The UAE Government has allocated 30 million dirhams (8.3 million dollars) "to assure that all underage jockeys who were employed in the UAE receive salaries and severance compensation," an official statement said.

Most cases involve children from Pakistan, Bangladesh and Sri Lanka.

It said the funds would also be used "for health care, education and other services as appropriate through partners in their home communities" over a two-year period to allow their reintegration into the family and society.

More than 1,000 underage camel jockeys have been repatriated since an accord was signed with UNICEF in May 2005 that has been extended to May 2009, according to the statement.

The accord banned the use of children under 16 or weighing less than 45 kilograms (100 pounds) for camel racing, a national sport in the oil-rich Gulf states. The UAE now plans to use robots to race camels rather than children.


European scientists to launch "planet hunter"

Paris, France: A French-led satellite project will be launched to seek out new Earth-like planets beyond the solar system and to explore the interior of stars, the European Space Agency (ESA) said.

The COROT project will send into orbit a telescope capable of detecting planets smaller than is currently known - some maybe just a few times the size of Earth and rocky, rather than the larger, gaseous types, ESA said.

"COROT will be able to find extra-solar planets of all sizes and natures, contrary to what we can do from the ground at the moment," Claude Catala, one of the researchers associated with the project, told France Info radio.

"We expect to obtain a better vision of planet systems beyond the solar system, about the distribution of planet sizes," she said. "And finally, it will allow us to estimate the likelihood of there existing planets resembling the Earth in the neighbourhood of the sun or further away in the galaxy."

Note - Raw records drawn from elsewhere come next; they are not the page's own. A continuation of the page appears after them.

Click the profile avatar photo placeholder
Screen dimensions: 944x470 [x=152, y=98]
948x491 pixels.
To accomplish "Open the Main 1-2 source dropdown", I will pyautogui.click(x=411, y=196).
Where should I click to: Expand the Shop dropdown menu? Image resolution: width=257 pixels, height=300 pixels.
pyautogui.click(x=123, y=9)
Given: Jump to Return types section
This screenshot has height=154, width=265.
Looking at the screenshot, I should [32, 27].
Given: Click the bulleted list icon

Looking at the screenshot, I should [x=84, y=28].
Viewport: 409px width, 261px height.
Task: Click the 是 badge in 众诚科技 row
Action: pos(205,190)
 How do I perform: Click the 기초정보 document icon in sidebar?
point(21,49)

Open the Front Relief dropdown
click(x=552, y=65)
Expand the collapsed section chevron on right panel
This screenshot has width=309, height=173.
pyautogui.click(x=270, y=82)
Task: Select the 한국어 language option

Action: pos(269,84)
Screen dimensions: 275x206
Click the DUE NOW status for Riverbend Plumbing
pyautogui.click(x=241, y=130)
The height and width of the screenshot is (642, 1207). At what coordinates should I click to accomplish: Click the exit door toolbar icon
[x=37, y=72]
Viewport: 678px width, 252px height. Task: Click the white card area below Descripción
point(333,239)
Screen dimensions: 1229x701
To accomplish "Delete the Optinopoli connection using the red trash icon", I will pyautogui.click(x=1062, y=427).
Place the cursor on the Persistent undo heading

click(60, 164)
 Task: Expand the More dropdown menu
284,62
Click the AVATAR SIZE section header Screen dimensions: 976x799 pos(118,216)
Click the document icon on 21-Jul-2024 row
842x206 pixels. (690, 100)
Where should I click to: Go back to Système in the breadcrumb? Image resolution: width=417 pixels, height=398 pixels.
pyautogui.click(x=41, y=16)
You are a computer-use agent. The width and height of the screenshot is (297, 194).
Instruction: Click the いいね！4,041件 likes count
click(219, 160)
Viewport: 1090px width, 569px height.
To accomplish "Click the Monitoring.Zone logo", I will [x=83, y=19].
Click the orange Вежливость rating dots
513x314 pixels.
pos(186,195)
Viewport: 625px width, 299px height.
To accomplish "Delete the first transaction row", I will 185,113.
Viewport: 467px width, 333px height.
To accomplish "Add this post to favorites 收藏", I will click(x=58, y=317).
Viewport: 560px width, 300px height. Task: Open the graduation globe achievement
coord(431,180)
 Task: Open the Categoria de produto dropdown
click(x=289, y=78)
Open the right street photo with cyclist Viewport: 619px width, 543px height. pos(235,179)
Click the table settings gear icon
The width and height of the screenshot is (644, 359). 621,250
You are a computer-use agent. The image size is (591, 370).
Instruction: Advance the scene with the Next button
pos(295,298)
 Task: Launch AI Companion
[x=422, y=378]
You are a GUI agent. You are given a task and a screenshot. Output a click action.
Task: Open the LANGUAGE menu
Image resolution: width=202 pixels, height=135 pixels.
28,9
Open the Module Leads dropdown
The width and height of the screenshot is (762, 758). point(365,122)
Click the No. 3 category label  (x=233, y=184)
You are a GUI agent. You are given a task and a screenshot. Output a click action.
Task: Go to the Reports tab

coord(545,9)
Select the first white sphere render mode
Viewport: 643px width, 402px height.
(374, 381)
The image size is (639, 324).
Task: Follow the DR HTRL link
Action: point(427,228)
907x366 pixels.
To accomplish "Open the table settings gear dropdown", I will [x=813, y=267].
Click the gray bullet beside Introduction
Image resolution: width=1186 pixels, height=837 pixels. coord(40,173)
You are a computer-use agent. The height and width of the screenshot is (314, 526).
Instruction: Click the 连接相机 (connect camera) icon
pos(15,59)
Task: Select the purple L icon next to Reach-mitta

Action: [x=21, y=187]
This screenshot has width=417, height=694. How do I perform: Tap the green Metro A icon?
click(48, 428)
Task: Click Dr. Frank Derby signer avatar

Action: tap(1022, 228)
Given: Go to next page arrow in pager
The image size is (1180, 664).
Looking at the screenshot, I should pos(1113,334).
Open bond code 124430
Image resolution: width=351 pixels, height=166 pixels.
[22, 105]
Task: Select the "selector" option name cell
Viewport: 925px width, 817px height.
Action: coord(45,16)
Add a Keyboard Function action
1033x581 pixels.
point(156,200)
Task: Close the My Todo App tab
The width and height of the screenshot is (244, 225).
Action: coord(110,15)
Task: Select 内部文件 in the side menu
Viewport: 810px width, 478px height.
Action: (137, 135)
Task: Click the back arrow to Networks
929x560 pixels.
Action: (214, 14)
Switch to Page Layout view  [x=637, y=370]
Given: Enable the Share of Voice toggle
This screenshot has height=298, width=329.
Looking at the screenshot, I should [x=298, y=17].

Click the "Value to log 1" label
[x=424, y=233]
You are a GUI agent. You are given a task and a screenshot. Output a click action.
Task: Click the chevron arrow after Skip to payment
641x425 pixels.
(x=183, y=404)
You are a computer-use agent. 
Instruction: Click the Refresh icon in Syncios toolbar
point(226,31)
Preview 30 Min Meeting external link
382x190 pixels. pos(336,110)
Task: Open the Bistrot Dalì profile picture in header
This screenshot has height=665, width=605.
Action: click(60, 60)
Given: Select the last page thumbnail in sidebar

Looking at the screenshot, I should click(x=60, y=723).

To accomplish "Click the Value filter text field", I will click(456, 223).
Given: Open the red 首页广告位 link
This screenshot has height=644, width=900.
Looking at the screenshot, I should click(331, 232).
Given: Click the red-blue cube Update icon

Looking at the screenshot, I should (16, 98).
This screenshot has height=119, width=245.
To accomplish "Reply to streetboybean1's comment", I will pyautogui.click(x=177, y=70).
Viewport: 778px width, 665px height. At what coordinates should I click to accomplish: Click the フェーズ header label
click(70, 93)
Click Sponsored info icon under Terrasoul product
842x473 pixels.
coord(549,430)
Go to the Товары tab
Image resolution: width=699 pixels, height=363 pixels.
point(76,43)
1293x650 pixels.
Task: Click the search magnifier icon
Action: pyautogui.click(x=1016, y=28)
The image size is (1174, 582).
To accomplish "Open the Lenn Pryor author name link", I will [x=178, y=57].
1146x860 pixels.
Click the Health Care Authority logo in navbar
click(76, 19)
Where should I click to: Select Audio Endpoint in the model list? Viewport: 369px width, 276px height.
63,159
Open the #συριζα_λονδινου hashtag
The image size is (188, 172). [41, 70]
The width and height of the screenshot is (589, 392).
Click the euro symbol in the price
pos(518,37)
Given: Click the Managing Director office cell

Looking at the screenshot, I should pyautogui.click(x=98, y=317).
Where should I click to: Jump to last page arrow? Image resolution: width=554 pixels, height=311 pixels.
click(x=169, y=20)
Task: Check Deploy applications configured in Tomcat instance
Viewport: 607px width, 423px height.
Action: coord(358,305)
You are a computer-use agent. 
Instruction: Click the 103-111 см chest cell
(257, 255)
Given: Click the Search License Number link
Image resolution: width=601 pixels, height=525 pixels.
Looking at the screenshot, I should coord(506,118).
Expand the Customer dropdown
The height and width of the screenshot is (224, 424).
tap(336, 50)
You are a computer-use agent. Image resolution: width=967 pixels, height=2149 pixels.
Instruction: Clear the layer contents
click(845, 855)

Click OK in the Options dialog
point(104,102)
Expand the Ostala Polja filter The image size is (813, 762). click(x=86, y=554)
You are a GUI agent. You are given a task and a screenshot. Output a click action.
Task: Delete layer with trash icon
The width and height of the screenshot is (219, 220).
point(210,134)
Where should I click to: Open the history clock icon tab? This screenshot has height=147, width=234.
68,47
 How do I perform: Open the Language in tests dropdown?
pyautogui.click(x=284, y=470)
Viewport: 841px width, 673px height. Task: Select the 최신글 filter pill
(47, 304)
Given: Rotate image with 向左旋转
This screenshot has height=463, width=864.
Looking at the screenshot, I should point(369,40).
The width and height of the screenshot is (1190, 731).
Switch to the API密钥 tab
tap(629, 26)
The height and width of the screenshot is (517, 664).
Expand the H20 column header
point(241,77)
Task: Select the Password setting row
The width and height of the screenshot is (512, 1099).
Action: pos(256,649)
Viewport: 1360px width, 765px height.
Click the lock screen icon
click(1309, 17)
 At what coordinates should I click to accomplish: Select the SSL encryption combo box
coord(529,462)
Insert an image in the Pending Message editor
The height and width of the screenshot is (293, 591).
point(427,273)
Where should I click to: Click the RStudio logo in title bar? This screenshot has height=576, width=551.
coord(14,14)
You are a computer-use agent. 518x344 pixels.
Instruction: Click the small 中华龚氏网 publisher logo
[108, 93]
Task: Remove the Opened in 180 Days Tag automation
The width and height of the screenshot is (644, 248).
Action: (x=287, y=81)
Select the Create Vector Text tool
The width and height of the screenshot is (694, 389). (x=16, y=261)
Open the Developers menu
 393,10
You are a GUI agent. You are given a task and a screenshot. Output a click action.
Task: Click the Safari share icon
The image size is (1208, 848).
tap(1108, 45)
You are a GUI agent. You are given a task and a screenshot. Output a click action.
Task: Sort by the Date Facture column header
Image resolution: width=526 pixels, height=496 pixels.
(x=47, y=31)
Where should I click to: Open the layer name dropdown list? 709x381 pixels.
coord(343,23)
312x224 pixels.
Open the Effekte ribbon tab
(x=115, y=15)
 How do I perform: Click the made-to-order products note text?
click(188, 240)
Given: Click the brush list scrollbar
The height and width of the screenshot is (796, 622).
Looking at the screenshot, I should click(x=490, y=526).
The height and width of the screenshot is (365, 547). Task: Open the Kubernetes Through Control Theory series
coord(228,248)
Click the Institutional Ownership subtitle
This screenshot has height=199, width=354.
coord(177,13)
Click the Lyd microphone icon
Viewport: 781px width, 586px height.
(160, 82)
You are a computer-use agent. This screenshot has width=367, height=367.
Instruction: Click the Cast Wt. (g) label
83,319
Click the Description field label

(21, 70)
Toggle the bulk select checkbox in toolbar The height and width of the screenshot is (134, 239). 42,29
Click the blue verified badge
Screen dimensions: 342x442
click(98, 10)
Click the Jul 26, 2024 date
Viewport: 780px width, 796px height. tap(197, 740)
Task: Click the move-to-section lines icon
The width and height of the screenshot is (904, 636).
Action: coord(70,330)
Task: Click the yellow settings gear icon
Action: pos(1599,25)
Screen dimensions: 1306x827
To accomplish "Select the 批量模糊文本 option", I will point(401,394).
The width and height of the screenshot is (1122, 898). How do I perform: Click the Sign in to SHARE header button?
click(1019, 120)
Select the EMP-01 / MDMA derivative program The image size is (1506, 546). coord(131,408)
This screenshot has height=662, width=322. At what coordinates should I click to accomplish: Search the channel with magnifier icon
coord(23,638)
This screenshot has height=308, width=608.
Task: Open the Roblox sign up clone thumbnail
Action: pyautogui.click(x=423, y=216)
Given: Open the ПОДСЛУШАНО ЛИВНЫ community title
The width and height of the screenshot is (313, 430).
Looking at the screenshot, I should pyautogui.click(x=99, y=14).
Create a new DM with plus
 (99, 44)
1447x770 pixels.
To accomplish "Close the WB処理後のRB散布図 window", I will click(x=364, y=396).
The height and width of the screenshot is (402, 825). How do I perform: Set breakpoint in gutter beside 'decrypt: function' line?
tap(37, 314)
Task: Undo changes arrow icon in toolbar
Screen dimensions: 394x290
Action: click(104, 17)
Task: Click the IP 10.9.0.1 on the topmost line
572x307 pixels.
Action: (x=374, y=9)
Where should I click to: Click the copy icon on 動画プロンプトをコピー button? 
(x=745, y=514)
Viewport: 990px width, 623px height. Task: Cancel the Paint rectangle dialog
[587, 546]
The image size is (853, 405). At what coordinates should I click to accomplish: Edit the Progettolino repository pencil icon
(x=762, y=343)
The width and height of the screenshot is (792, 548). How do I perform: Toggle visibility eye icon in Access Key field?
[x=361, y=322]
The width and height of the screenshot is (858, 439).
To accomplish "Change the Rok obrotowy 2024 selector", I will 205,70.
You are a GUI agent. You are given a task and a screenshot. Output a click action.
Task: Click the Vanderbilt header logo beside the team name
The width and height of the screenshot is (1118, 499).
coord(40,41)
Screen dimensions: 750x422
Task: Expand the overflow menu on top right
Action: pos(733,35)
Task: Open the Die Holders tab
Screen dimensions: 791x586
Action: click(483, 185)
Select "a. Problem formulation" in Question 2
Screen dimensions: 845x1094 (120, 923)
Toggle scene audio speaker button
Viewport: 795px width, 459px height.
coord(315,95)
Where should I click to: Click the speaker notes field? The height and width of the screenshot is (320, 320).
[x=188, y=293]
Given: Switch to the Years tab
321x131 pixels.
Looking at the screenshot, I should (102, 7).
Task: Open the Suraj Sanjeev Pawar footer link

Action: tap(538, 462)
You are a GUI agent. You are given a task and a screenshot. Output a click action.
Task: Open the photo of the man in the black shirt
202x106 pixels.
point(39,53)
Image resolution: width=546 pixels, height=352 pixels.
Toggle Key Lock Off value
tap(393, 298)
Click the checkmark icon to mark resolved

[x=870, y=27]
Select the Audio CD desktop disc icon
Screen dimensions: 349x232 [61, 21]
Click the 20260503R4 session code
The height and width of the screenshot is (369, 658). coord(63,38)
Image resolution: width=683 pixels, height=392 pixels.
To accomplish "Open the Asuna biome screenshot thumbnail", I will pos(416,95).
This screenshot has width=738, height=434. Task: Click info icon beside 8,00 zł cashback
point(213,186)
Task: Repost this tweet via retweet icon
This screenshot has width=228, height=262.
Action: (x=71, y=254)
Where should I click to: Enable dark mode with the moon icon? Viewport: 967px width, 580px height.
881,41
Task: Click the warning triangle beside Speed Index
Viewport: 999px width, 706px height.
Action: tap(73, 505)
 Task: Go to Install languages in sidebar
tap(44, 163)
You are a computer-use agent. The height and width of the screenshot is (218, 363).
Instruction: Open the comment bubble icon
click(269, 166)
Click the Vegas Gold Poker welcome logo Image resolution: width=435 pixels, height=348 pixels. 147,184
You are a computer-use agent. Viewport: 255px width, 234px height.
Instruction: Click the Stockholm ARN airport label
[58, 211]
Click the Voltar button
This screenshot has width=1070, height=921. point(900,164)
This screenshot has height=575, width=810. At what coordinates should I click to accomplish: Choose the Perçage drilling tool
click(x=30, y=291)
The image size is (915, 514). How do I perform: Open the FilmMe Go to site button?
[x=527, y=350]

Planets have been found orbiting stars other than the sun, but they have never been seen. Instead, scientists have deduced they are there, based on the stars' "wobble", the result of the gravitational pull of planets revolving around them. COROT, a project of the French National Space Studies Centre in which ESA is participating, will be able to detect smaller, rocky planets by using a different method.

It will measure the light emitted by a star and detect the drop in brightness caused when a planet passes in front of it.

"Such planets would represent a new, as yet undiscovered, class of world that astronomers believe exists. With COROT, astronomers expect to find between 10-40 of them, together with tens of new gas giants," ESA said.

ESA said COROT would also be used to track sound waves that resonate through a star, creating changes in brightness that should give scientists a glimpse into the interior of the stars themselves. "These create a 'starquake' hat sends ripples across the star's surface, altering its brightness, it said.